IEDM: Intel embeds MRAM in FinFET process

December 3, 2018 numem

The company is due to present a paper outlining the technology at the International Electron Devices Meeting (IEDM) that takes place December 1 to 5 in San Francisco, California.

While this is an academic presentation and does not guarantee a commercial offering will follow, it seems likely that Intel will follow through, not least because TSMC is reported to be due to offer embedded MRAM at 22nm FinFET this year.

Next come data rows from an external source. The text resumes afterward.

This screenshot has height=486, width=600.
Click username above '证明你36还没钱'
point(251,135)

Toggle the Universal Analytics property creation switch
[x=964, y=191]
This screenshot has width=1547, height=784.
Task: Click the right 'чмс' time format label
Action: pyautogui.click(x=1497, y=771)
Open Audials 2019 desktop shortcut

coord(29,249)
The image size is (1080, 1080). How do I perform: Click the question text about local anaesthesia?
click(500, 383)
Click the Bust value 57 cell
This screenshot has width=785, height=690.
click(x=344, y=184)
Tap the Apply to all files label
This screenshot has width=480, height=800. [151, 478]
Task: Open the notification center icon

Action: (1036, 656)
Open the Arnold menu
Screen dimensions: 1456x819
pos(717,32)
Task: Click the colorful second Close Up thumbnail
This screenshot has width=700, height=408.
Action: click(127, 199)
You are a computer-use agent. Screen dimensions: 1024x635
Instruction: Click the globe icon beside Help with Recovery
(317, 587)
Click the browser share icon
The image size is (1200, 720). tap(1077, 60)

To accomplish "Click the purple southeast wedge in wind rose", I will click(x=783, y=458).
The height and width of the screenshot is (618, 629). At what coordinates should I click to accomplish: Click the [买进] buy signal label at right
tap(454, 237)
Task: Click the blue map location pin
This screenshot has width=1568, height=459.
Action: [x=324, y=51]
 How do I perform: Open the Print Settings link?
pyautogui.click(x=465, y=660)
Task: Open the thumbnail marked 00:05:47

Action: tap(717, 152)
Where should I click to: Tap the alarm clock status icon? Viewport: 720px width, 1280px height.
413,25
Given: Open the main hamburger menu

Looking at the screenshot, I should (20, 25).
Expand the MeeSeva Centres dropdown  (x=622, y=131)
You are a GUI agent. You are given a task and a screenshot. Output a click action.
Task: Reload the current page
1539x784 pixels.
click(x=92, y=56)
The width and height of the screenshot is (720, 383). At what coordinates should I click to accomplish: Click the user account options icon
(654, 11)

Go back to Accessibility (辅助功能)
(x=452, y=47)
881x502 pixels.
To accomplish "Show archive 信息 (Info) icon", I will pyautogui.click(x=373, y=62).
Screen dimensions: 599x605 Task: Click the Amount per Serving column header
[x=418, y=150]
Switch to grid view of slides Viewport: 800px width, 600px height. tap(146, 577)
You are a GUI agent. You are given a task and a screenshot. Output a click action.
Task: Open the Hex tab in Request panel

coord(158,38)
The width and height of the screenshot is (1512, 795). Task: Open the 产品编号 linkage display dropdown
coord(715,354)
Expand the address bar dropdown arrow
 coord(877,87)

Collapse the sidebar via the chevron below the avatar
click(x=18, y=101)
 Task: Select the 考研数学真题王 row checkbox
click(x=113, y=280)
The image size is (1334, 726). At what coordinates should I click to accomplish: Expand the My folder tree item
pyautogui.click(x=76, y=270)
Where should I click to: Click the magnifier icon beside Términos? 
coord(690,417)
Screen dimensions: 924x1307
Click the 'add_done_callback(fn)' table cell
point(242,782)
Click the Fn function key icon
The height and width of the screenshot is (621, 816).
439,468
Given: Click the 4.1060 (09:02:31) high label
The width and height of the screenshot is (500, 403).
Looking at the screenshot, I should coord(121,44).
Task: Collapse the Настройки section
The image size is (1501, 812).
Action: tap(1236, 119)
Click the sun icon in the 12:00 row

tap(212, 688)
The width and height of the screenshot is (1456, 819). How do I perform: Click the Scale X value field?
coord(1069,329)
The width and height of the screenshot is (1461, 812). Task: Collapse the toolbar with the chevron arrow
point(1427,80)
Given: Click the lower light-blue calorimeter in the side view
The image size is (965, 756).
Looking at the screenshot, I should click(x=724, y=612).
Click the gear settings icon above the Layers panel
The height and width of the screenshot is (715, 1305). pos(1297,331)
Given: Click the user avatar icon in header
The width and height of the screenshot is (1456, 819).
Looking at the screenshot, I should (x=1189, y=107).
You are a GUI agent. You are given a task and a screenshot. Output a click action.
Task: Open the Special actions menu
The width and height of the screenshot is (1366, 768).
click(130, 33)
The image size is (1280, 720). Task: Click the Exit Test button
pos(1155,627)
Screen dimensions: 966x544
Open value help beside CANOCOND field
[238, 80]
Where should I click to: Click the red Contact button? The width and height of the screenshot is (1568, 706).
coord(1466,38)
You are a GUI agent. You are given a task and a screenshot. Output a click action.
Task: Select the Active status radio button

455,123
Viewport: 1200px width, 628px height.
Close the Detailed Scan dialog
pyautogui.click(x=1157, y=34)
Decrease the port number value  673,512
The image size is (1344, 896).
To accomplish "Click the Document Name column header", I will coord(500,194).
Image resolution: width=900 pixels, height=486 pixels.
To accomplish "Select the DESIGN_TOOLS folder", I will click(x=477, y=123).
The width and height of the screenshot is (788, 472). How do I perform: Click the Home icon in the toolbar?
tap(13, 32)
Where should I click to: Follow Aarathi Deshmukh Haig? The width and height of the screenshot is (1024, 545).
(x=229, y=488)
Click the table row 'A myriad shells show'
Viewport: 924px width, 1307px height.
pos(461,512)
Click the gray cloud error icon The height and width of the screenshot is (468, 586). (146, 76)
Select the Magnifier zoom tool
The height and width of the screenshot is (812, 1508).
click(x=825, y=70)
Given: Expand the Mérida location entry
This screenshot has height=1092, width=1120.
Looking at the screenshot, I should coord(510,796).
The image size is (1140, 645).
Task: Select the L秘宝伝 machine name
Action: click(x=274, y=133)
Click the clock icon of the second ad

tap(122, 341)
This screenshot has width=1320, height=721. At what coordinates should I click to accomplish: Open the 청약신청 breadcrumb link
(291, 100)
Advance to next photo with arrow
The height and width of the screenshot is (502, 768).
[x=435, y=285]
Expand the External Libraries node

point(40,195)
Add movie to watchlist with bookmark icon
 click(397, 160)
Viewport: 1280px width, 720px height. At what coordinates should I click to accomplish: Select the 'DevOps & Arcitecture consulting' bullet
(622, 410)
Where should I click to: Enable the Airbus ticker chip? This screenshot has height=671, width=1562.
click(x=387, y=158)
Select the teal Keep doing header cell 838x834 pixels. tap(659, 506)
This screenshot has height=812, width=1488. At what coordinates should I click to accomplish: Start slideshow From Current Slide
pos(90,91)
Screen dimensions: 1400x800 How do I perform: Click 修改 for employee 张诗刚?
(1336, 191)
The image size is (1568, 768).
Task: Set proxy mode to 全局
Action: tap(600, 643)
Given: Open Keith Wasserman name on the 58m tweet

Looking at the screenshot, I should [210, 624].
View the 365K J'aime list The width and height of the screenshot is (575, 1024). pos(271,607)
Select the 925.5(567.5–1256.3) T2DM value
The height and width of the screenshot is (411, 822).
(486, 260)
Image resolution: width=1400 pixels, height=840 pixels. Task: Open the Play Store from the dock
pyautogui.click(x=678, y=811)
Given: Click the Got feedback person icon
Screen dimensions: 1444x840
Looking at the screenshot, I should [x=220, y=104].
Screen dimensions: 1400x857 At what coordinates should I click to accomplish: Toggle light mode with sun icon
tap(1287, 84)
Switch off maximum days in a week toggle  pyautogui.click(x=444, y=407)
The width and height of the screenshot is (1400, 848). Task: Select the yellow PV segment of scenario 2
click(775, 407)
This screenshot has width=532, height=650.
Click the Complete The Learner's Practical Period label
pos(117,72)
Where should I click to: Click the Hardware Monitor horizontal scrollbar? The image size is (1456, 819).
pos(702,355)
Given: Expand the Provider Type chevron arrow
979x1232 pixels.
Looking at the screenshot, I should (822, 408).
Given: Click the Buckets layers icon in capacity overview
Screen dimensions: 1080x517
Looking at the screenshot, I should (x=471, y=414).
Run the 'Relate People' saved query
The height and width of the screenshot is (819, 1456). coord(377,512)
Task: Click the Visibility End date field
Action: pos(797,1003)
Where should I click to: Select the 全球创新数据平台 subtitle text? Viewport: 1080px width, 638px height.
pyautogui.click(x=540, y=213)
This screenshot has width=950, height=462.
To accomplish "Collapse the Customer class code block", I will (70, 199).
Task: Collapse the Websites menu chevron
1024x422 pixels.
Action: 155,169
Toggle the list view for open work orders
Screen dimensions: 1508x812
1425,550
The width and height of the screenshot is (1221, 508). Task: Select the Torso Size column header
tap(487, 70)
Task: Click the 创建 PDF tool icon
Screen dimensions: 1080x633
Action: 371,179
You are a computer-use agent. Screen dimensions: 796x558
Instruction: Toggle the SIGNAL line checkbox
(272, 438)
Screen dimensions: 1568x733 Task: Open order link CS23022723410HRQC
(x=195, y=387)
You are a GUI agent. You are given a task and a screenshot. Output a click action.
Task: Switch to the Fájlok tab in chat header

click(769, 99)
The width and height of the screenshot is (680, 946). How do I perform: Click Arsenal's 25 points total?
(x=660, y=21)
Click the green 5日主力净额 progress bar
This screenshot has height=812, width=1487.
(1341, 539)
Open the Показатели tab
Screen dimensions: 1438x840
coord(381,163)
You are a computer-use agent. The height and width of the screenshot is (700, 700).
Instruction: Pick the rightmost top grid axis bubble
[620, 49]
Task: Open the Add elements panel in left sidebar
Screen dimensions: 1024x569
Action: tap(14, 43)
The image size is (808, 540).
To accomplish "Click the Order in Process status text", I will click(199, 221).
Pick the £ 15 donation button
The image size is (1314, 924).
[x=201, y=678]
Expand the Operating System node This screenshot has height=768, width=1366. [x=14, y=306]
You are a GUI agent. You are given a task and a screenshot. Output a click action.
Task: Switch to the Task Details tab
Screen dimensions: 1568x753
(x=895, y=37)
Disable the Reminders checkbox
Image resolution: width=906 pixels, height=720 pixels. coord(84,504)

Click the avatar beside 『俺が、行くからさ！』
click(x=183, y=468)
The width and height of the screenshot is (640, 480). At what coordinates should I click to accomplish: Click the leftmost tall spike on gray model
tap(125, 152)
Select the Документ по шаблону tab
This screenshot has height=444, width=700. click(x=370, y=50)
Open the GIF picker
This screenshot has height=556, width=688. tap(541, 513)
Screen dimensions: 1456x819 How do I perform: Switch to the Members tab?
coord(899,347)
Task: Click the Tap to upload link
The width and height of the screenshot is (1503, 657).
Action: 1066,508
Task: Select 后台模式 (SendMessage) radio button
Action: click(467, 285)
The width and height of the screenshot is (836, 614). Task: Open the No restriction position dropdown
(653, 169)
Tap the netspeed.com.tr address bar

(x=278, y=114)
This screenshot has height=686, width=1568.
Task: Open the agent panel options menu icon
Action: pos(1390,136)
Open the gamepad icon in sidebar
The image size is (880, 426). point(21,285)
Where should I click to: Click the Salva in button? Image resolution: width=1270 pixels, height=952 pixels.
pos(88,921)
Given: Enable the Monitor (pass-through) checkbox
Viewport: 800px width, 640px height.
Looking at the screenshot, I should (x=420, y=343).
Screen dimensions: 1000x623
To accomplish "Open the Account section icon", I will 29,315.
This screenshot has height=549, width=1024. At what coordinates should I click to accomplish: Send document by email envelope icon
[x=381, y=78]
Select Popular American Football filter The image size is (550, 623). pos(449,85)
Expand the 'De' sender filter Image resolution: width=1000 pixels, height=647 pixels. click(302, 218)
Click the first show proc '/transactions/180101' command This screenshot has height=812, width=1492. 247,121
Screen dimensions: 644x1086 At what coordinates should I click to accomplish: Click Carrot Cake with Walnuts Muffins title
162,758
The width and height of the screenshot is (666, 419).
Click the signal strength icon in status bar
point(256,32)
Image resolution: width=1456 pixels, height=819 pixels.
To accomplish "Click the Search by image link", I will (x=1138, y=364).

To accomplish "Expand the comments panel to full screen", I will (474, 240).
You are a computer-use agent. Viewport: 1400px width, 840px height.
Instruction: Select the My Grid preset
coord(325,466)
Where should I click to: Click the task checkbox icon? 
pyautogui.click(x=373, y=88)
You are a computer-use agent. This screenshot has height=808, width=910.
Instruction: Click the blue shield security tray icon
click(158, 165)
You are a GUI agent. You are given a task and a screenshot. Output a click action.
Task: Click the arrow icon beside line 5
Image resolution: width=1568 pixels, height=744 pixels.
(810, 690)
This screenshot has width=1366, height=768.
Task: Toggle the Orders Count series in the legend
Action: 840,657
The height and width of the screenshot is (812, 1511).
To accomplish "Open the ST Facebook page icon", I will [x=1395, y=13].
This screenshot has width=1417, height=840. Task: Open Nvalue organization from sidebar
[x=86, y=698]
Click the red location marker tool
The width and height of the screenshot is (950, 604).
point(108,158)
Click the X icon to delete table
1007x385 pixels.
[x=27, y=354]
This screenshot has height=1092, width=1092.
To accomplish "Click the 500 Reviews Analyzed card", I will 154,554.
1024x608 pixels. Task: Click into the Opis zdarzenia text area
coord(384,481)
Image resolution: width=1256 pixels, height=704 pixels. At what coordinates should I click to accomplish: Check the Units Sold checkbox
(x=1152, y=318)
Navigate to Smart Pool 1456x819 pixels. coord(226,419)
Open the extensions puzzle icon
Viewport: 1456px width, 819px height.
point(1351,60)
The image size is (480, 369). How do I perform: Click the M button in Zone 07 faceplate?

Flash memory, which was the embedded NVM of choice up until about 40nm process nodes, has difficulties scaling below 28nm. For this reason foundries Globalfoundries and Samsung have both offered embedded MRAM options in their fully-depleted silicon-on-insulator (FDSOI) processes (see Globalfoundries offers embedded MRAM on 22nm FDSOI and FDSOI to get embedded MRAM, flash options at 28nm).

However, integration with FinFET processes has been slower to appear. Back in 2017, Jack Sun, TSMC's CTO, was reported as saying that TSMC plans to enter so-called "risk production" of embedded MRAM in chips in 2018 using a 22nm manufacturing process. He was also reported as saying TSMC would offer embedded ReRAM in chips in 2019 (see Report: TSMC to offer embedded ReRAM in 2019).

At IEDM Intel researchers are expected to describe the successful integration of embedded MRAM into the company's 22nm FinFET CMOS technology on full 300mm wafers. The magnetic tunnel junction-based memory cells are built from dual MgO magnetic tunnel junctions (MTJs) separated by a CoFeB-based layer in a 1 transistor-1 resistor (1T-1R) configuration in the interconnect stack.

Intel has manufactured a 7.2Mbit array with reported data retention figures in excess of 10 years and write endurance of greater than 10^6 cycles.

The electron micrograph shows a cross-section of the MTJ array embedded between metal 2 and metal 4 in Intel's 22nm FinFET logic process.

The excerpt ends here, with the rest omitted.